The problem:
Copy out each line below that has the word "computer" in it.

Collected data:
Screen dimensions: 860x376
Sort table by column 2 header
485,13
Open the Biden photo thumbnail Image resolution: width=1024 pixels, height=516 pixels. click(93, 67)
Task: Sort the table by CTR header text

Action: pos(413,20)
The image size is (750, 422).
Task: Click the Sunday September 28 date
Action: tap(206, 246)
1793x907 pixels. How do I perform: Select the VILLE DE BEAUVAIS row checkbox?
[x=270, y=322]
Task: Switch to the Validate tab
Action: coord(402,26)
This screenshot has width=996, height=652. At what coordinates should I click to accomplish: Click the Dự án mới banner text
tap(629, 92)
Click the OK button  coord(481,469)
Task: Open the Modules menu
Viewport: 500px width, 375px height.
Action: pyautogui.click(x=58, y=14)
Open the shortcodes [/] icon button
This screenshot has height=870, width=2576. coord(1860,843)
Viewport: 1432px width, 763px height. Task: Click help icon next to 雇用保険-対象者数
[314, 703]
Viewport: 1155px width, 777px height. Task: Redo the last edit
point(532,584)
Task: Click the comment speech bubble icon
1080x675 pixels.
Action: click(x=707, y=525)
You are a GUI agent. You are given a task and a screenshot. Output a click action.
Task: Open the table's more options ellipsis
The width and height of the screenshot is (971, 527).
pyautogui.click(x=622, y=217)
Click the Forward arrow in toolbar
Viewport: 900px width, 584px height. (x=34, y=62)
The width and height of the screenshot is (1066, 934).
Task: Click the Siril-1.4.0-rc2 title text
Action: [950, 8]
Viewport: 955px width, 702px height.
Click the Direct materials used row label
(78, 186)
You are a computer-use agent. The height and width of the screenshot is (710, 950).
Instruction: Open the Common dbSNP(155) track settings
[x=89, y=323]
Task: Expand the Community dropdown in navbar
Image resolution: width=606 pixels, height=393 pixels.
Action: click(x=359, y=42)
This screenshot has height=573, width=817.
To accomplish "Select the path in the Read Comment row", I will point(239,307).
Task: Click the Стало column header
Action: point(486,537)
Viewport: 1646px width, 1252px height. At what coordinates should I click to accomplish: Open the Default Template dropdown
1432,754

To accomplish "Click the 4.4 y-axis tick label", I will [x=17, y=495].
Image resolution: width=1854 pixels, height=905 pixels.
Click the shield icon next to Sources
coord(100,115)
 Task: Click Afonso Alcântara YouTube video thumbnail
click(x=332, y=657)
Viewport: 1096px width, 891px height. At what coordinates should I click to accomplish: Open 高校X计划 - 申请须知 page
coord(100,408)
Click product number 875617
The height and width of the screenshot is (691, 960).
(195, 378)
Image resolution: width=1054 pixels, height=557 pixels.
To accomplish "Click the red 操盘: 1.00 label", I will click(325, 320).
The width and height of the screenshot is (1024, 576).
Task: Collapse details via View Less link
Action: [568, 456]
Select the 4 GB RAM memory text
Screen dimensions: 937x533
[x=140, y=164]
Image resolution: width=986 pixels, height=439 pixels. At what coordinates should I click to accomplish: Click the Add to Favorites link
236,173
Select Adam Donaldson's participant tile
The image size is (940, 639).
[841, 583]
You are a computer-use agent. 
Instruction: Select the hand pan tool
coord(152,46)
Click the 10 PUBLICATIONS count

Answer box:
You are a computer-use agent. The height and width of the screenshot is (710, 950).
You are a computer-use agent. 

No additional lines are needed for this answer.